During the early part of the truce period Hogan was based mainly in Dublin, although he travelled to the North of the country to assist with the training of Brigades there, including assisting at an IRA training camp at Sperrin, County Tyrone with Dan Breen. In December 1921, disheartened by the terms of the treaty, he traveled to the US with Dan Breen. In March 1922 republican leader Liam Lynch requested they return to Ireland as the tensions between those who supported and were against the treaty were rising. Breen and Hogan arrived back in Ireland in April 1922.

After the fall of the Four Courts and Dublin to the Free State army at the start of the Irish Civil War, Hogan returned to the East Limerick/South Tipperary area. He was later captured by Free State troops in Limerick and interned in Mountjoy jail in Dublin.

===Post-war life===
After the war Hogan returned to farming in Tipperary. Hogan tried farming in County Dublin, but this venture did not succeed. He also worked for the Board of Works and as an usher in the Dáil. He married Christina Butler, a nurse and Cumann na mBan member, on 24 February 1925 at Our Lady of Refuge church in Rathmines Dublin. His brother Matthew was best man and the bride's sister, Alice, was bridesmaid. The couple had three sons; Hugh, Thomas and Seán, but later separated.

The revolutionary years had taken a toll on his mental and physical health and in later years he was in poor circumstances, living on his own in North Great George's Street, Dublin. Hogan stayed with Séumas Robinson and his family in their house on Highfield Road for 6 months.
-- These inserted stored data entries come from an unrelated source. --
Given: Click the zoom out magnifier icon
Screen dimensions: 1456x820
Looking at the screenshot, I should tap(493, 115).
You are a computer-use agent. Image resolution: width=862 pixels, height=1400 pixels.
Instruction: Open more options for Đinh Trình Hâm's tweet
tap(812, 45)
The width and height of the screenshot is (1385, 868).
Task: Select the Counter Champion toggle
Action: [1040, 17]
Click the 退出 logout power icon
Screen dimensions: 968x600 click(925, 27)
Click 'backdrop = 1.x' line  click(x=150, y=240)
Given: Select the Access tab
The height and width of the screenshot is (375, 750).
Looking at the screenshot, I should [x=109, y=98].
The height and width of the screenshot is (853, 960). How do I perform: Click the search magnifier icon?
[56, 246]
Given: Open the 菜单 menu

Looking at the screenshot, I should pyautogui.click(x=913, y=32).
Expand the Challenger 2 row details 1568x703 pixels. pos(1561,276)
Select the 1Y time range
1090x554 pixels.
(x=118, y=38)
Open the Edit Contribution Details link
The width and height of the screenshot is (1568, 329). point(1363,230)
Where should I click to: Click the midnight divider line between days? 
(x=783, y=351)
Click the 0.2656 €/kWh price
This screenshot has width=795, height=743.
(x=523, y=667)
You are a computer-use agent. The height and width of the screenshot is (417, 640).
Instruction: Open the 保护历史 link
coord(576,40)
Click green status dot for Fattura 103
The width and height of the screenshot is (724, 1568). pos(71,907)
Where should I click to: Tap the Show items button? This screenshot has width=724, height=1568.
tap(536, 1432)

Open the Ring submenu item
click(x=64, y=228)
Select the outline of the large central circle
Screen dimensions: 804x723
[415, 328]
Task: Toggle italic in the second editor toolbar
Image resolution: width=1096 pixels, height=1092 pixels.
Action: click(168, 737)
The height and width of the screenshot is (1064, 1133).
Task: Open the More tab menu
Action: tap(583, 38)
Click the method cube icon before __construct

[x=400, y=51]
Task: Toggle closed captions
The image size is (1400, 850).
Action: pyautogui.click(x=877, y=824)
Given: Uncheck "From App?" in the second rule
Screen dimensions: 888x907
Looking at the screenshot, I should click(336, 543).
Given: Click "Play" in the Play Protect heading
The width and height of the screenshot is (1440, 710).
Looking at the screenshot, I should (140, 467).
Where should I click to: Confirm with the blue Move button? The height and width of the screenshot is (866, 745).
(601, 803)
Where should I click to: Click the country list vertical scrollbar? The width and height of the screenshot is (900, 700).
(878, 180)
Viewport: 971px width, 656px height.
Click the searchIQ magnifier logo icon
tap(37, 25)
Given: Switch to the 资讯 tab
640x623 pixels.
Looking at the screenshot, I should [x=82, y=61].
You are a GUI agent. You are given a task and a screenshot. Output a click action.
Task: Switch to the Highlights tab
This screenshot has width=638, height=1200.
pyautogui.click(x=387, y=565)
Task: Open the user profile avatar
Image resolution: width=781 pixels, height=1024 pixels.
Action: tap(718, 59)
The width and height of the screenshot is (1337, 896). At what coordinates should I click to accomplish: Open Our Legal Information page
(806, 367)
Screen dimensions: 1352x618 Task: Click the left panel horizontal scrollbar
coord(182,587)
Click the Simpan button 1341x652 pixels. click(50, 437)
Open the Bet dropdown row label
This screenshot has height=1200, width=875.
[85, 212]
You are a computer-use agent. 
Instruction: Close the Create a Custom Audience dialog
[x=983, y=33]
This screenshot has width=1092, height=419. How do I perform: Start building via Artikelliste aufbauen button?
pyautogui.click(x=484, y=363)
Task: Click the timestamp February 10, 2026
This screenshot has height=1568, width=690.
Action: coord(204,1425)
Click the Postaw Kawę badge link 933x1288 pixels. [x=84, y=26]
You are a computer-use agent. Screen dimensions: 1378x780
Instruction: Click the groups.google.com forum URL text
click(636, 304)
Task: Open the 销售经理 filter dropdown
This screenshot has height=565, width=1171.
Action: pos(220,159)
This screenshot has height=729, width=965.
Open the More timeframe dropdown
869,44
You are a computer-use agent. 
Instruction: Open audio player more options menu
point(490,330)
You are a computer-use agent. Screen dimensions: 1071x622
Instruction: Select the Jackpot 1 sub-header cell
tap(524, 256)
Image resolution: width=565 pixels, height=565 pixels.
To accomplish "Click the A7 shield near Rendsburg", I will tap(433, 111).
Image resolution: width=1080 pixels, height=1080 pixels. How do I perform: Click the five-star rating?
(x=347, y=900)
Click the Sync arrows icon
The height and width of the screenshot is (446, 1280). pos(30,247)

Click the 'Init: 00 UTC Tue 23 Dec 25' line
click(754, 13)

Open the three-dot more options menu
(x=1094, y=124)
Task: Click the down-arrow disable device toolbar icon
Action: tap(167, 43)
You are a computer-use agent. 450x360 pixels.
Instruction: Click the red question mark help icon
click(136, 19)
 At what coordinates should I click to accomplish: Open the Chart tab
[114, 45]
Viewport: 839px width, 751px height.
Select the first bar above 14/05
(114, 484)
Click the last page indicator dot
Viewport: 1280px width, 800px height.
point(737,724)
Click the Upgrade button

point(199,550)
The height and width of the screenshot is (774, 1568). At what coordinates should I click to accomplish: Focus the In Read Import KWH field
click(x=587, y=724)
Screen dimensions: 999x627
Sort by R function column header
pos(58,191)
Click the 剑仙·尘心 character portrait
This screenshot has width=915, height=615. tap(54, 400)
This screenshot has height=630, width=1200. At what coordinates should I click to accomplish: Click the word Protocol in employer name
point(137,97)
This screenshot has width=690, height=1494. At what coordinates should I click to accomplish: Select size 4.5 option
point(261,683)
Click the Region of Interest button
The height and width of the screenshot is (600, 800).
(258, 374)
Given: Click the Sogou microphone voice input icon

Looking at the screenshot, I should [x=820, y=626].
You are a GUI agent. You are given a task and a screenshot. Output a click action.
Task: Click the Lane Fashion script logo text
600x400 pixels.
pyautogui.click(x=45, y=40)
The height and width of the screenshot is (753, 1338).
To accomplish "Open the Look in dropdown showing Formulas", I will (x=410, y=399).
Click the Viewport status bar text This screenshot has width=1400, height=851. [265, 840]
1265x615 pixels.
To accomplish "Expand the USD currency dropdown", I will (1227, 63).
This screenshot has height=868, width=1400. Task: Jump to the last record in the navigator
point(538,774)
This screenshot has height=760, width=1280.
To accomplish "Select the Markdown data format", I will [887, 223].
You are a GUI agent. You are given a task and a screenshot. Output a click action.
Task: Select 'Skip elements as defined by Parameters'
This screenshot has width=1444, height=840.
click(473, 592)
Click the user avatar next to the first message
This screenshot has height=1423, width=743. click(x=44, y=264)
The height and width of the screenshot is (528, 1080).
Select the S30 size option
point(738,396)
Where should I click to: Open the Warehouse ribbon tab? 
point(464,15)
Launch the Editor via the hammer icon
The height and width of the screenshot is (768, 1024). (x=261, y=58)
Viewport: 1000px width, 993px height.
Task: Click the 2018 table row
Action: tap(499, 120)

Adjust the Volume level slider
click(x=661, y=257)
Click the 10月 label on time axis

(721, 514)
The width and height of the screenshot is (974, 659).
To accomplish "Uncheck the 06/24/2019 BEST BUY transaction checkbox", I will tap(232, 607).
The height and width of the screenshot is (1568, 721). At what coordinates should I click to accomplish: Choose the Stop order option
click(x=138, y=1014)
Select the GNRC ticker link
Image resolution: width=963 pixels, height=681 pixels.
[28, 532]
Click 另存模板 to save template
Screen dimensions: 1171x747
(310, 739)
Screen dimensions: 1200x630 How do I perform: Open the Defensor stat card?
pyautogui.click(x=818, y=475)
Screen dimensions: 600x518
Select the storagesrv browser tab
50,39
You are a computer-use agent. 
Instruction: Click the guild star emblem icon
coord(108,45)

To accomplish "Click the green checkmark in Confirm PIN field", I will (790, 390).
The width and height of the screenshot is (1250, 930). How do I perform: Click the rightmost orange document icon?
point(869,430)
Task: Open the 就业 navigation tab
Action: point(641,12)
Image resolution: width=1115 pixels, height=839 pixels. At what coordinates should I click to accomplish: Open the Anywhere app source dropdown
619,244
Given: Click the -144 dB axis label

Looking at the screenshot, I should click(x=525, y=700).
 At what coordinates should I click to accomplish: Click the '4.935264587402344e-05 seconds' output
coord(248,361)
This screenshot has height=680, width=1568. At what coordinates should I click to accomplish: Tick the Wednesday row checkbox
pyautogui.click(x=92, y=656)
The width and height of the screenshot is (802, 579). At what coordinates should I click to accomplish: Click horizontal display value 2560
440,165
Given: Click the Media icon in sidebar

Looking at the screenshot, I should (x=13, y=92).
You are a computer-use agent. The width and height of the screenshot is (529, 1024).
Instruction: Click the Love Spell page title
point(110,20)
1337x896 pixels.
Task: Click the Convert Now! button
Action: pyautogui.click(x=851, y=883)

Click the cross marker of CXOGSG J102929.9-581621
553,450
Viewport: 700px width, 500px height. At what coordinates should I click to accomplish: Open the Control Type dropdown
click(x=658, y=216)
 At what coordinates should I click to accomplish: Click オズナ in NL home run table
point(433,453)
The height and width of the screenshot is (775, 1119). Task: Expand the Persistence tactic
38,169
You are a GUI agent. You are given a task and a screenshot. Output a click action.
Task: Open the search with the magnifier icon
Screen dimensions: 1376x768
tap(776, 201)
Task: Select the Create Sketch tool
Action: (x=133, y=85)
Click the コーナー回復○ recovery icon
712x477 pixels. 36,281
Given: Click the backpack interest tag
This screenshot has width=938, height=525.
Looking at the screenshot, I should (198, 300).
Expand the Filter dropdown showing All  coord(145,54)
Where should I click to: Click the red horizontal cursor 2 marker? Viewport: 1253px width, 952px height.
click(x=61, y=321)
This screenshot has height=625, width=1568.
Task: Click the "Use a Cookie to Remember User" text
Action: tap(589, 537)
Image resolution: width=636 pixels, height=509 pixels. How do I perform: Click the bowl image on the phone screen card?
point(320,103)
He died aged sixty-seven on Christmas Eve, 1968. He was buried with full military honours in the family grave at St. Michael's Cemetery, Tipperary town.

==In popular culture==
Hogan is mentioned in the Irish folk ballad "The Galtee Mountain Boy", along with Seán Moylan, Dinny Lacey and Dan Breen. The song, written by Patsy Halloran, recalls some of the travels of a "Flying column" from Tipperary as they fought during the Irish War of Independence, and later against the pro-Treaty side during the Irish Civil War.

A song about Hogan's rescue at Knocklong was recorded by Irish folk singer Johnny Donegan and Limerick band Clover.

A biography of Hogan's life titled Seán Hogan His Life: A Troubled Journey written by Tipperary historian John Connors was published in 2019.

In 2022, Tom Hennessy published Seán Hogan's Flying Column, an examination of the first march under arms of the 3rd Tipperary Brigade and the local families who aided them.